Welcome Back to the Middle of the Road
Sep. 8th, 2006 09:32 am
There seems to be a real movement in British pop music over the last couple of years, what I'd class as a return to "classic songwriting." You know the kind - stuff with tunes. Stuff you can sing along to. Much as I like most other forms of music, sometimes you just can't beat a good old pop tune running around your head and refusing to let go. Bands like The Darkness returning to 80s hair metal helped, but there's a number of really strong pure pop acts that are breaking onto the scene now - people like The Magic Numbers, The Pipettes, Gnarls Barkley, Lily Allen, The Feeling, Kaiser Chiefs, The Kooks, Richard Hawley and others.
And it's great to see. I've been sick to the back teeth of R'n'B warbling with every act sounding the same dominating the UK charts. I LIKE R'n'B, but if the charts are dominated by just one type of music I soon get sick of it. This year the charts seems to have had more variety than for years, with rap, pop, R'n'B, hard rock, rock all running side by side. I'm particularly glad to see pop in its purest form making a resurgance. Suddenly there are sings in the charts and on Radio One I can sing along to. Scary.

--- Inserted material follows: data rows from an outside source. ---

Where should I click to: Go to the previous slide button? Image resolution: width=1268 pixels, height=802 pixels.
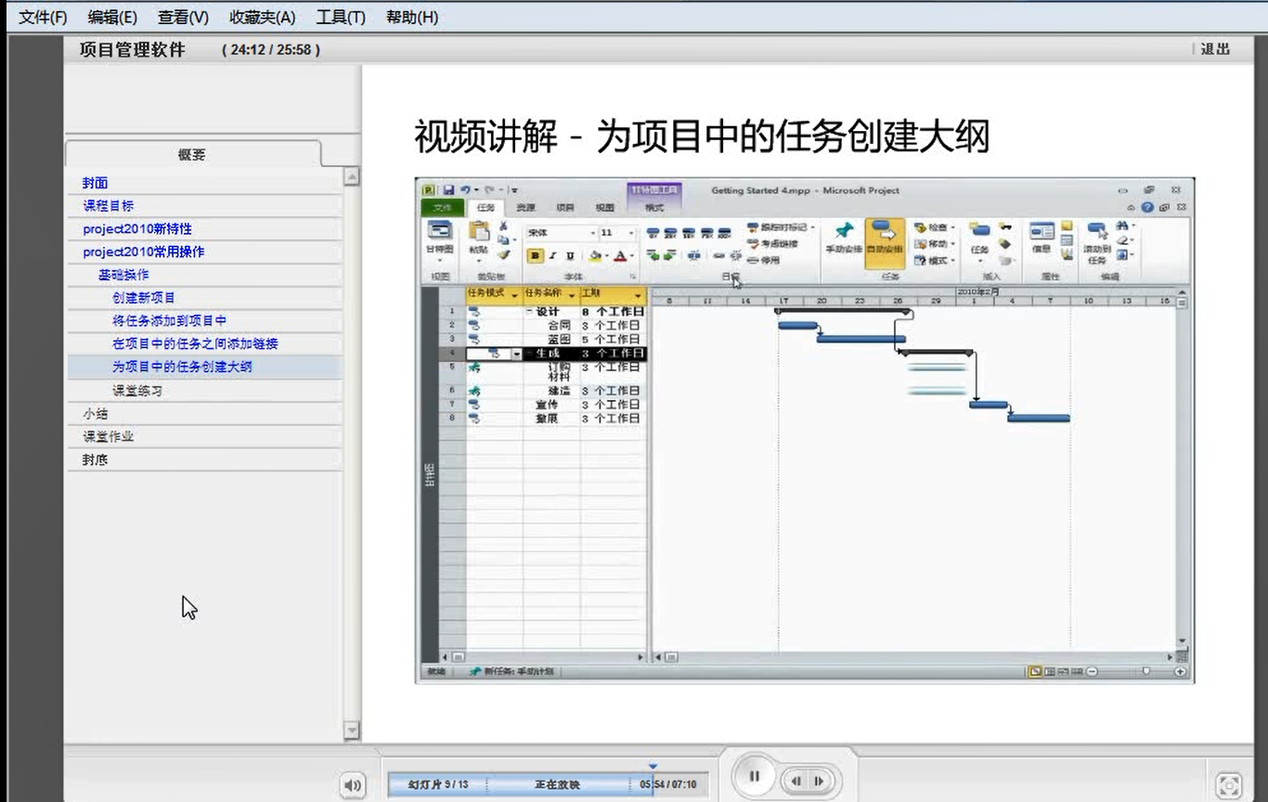(x=796, y=782)
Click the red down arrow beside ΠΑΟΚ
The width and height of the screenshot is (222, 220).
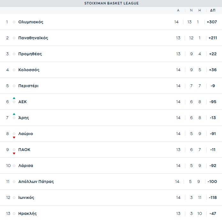[14, 154]
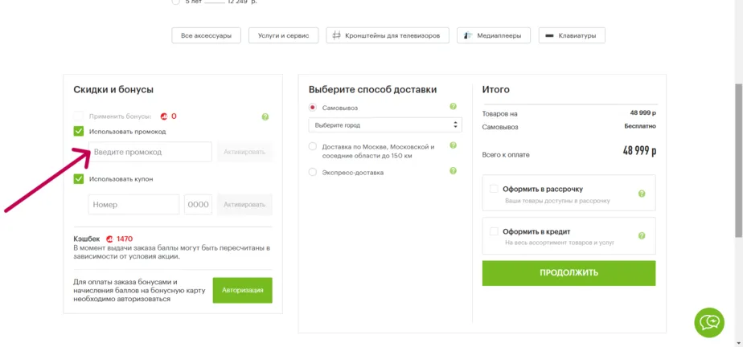Uncheck the Использовать промокод checkbox
This screenshot has height=347, width=743.
coord(79,131)
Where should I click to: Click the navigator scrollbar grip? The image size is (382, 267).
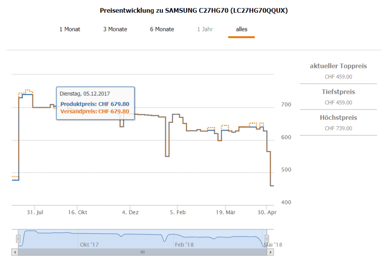click(142, 252)
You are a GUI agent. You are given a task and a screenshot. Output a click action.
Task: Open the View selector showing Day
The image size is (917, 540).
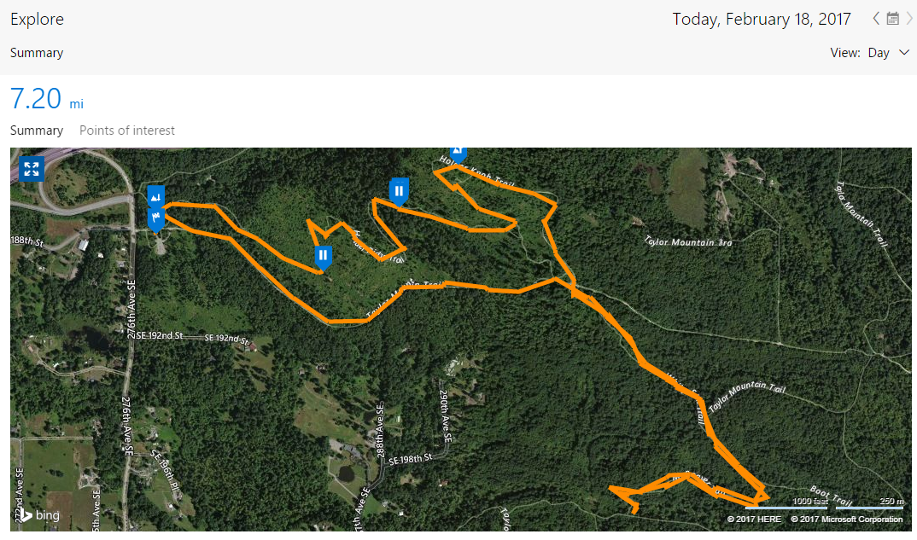[x=879, y=53]
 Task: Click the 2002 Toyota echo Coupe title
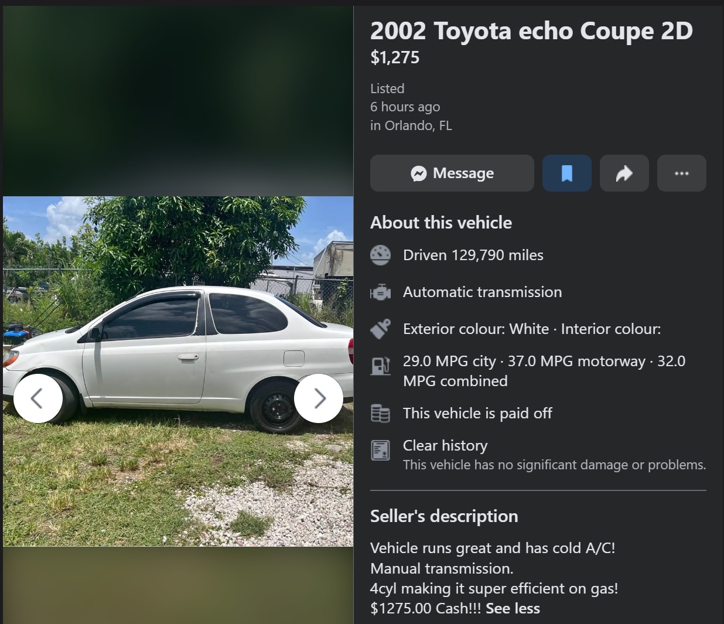coord(531,31)
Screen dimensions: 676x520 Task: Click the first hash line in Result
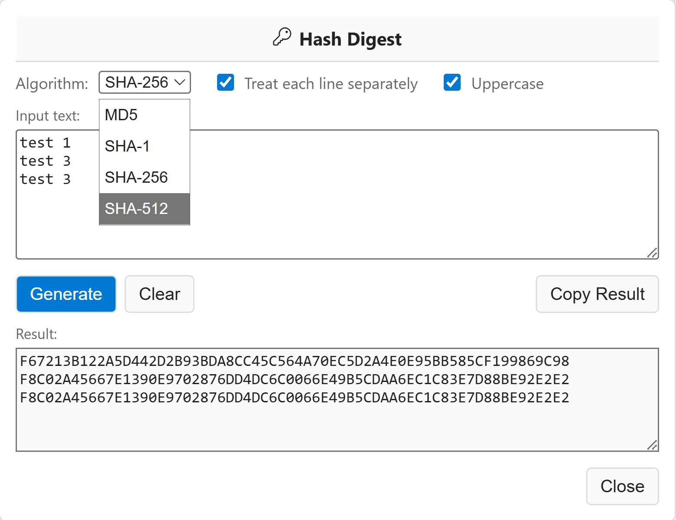click(x=294, y=361)
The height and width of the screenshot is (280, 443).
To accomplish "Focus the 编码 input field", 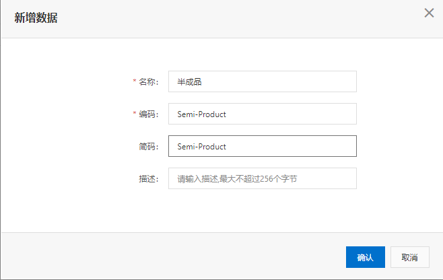I will (x=263, y=114).
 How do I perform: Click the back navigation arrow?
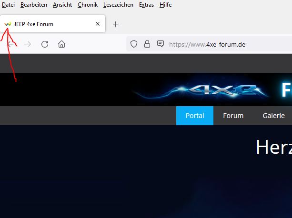point(11,44)
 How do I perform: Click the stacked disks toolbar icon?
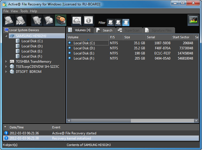coord(61,21)
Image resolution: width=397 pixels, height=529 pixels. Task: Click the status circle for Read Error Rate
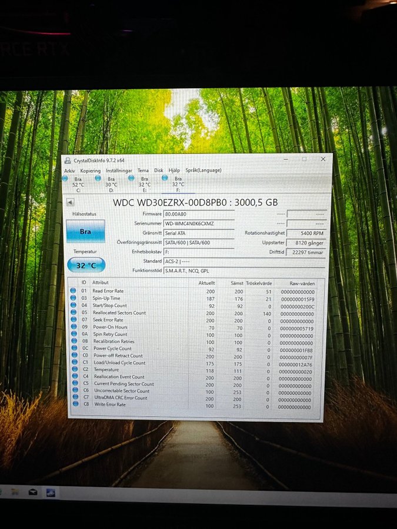click(74, 291)
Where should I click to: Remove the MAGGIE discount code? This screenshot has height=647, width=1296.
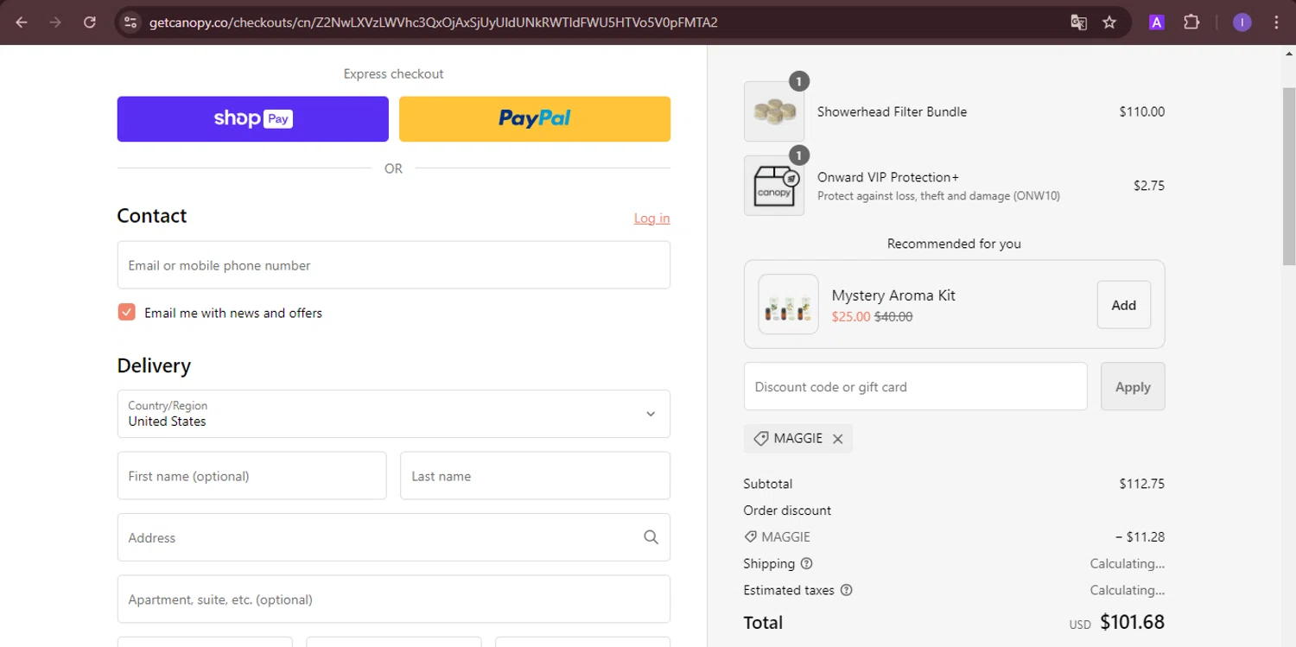837,439
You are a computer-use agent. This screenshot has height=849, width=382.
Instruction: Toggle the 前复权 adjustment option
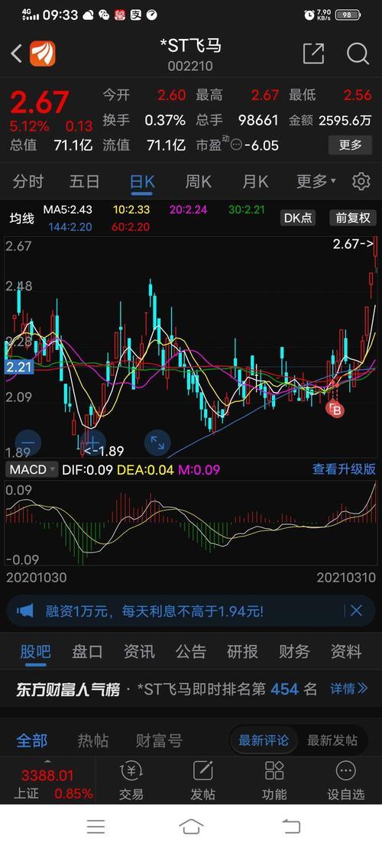click(353, 218)
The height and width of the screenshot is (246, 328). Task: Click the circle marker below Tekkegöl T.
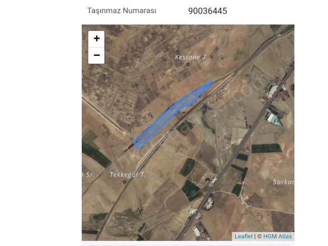coord(124,182)
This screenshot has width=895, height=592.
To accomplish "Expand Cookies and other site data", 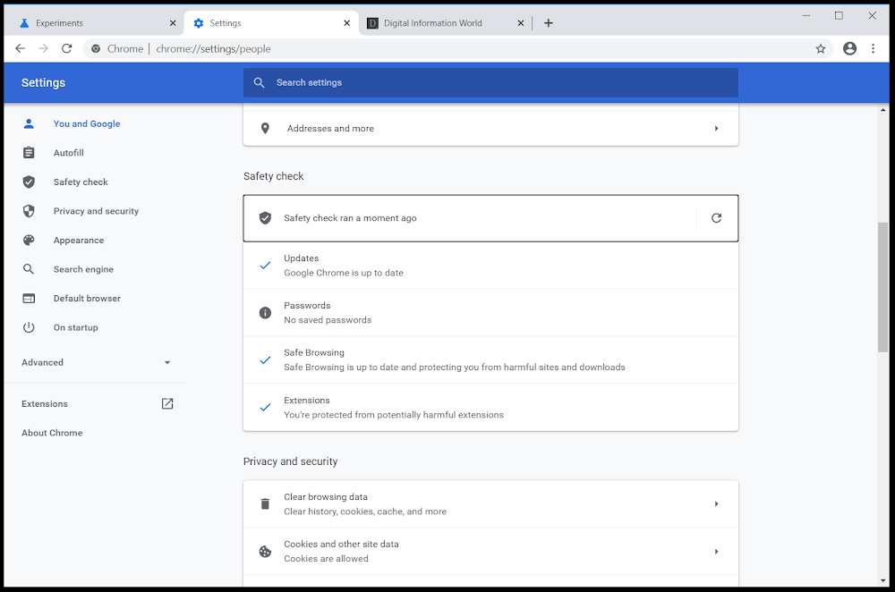I will click(x=716, y=551).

Download songs from any of the bands I've mentioned and you'll see what I mean. What prompted this little essay was a song by The Feeling called Never Be Lonely which is getting airplay across the board and is scarily inoffensive soft-rock, 10CC, Supertramp-lite, with a perfect summery chorus and retro harmonies. It's the sort of thing that with my punk sensibilities should stick in my craw, but then I remember that Sid Vicious was a huge ABBA fan and realise that the original punk bands had tunes too and it's only since then the style got usurped for shouty, unlistenable dirge.
I'm not going to be tossing out my Pixies albums any time soon, but for now, pop owns my soul.
I'm clearly getting middle aged. Goddam kids and their rap music.